The autonomous car market will grow to an eye-watering $560 billion in the coming years, but many firms will end up road-kill in the race for market share.
The Detroit Bureau point out a new study by consulting firm AT Kearney estimates the market for autonomous vehicles will grow to $560 billion over the next 20 years.
Researchers surveyed 150 executives from tech, automotive and communications industries as part of the study. They found that, while the connected car market will eventually be huge, it will take two decades to overcome significant barriers to growth.
“While industry players have already developed or tested many of the technological building blocks, tough and tricky legal challenges remain, including new laws on accident liability, on where self-driving cars may operate, and on who may have a license,” AT Kearney said.

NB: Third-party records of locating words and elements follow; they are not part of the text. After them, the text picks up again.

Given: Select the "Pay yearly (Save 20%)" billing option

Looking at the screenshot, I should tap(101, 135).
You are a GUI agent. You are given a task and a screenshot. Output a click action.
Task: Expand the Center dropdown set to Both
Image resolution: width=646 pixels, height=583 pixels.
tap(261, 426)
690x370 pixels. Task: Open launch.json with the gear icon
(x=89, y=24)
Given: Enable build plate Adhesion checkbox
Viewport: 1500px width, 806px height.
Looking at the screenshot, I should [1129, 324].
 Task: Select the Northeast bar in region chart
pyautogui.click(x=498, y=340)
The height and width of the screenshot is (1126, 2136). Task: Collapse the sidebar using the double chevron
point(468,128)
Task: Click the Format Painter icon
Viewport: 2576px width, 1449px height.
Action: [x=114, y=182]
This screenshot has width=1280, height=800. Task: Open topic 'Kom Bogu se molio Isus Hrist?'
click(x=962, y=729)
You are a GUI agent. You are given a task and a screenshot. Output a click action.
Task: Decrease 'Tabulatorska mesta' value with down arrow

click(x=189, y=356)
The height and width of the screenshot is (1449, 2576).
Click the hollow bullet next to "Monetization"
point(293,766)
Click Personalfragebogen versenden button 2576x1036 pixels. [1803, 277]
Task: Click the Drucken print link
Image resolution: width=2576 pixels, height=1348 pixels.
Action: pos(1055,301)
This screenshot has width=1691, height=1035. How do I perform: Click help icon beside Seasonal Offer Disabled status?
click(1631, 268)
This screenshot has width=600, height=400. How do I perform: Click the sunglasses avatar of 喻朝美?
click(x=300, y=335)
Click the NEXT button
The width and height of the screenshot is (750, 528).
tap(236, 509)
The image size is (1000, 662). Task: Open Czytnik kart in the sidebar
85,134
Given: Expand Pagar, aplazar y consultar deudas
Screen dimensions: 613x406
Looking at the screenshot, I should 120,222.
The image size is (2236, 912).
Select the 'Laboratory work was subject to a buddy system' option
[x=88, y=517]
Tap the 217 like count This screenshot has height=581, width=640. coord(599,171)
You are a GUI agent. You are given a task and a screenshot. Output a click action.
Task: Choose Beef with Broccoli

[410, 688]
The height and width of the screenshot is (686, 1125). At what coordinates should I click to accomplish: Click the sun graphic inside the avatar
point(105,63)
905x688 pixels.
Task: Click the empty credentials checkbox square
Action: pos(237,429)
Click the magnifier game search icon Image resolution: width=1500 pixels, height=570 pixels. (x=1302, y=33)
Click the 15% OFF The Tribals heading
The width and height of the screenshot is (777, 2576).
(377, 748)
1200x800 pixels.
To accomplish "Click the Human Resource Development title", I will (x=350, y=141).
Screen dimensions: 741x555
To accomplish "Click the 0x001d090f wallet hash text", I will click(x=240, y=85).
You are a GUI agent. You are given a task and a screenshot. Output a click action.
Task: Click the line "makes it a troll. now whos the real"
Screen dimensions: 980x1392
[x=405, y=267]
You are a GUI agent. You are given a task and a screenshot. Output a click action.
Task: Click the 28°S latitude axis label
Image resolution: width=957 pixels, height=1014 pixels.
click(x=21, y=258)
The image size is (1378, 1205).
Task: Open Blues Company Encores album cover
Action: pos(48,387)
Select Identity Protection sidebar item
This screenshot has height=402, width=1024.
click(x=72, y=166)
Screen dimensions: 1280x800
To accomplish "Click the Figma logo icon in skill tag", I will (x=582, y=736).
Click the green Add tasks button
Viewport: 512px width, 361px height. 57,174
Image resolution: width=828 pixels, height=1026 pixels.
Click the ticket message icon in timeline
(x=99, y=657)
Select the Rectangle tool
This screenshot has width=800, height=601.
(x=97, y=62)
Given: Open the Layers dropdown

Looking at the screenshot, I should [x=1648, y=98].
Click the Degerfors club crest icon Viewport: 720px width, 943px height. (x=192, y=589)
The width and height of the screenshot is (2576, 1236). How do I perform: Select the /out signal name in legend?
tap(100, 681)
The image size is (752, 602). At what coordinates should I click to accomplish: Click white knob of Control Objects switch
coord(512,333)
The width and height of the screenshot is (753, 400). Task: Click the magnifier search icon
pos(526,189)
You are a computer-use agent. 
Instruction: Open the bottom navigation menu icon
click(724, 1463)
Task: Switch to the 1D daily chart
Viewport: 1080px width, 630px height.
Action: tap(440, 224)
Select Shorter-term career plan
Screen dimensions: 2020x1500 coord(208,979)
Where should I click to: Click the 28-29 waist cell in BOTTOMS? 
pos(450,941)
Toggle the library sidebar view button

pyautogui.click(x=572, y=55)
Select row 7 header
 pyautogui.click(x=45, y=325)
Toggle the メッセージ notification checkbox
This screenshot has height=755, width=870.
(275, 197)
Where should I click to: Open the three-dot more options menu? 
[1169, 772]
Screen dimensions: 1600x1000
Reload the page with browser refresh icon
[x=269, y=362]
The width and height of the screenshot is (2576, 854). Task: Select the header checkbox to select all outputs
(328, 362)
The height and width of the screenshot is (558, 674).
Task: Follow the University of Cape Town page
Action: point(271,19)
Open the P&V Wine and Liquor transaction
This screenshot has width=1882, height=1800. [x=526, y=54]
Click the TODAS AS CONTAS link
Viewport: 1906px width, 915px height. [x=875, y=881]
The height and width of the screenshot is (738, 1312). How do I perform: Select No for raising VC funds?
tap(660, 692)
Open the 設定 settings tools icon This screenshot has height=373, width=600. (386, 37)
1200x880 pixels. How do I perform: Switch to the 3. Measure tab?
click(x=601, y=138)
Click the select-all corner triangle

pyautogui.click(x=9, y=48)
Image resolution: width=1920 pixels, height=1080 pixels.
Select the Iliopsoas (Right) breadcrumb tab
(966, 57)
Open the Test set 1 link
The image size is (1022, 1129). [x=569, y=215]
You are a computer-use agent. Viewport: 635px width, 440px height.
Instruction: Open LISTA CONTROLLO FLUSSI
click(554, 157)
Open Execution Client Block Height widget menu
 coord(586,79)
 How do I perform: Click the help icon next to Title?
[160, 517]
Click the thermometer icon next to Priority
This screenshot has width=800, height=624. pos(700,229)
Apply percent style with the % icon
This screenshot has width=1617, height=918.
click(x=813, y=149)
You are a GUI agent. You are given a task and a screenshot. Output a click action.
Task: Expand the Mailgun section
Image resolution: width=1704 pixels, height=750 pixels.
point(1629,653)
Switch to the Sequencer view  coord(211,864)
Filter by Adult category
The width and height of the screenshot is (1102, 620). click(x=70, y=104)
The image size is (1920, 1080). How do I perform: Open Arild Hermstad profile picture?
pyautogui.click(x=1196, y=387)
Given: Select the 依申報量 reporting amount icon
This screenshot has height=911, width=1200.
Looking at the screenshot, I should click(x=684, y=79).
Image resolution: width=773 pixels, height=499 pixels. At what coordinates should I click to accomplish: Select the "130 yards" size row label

“Also, new traffic guidelines have to be developed for autopilot and for fully autonomous driving. The incentives to establish the right legal framework are high, and executives in our study are confident this framework will develop, probably with California as the pioneer,” the report added.
Are self-driving regulations the real traffic jam?
This comes against the backdrop of concerns that America could become a disjointed patchwork of incompatible and competing regulations for self-driving cars.
At this early stage in the technology’s evolution, many players are jockeying for position in an increasingly crowded field.
But AT Kearney cautions that as the market matures, many players in the self-driving vehicle race will end up crashing and burning along the side of the road.
“Manufacturers face hard questions as they jockey for position — from thinking about their value propositions, which core capabilities they need, and which players they should partner with, to developing business models that offer the best go-to-market strategies and the best chances to win,” said the report.
All of the major car manufacturers are already well committed to developing self-driving car technology.As well, many of the leading tech firms are competing as well.
Taxi market disruptor Uber is busy testing autonomous cars as part of a strategy to eventually integrate them it its ride-sharing fleet. And search giant Google continues to expand its autonomous vehicle testing program in a bid to remain the U.S. leader in the burgeoning technology.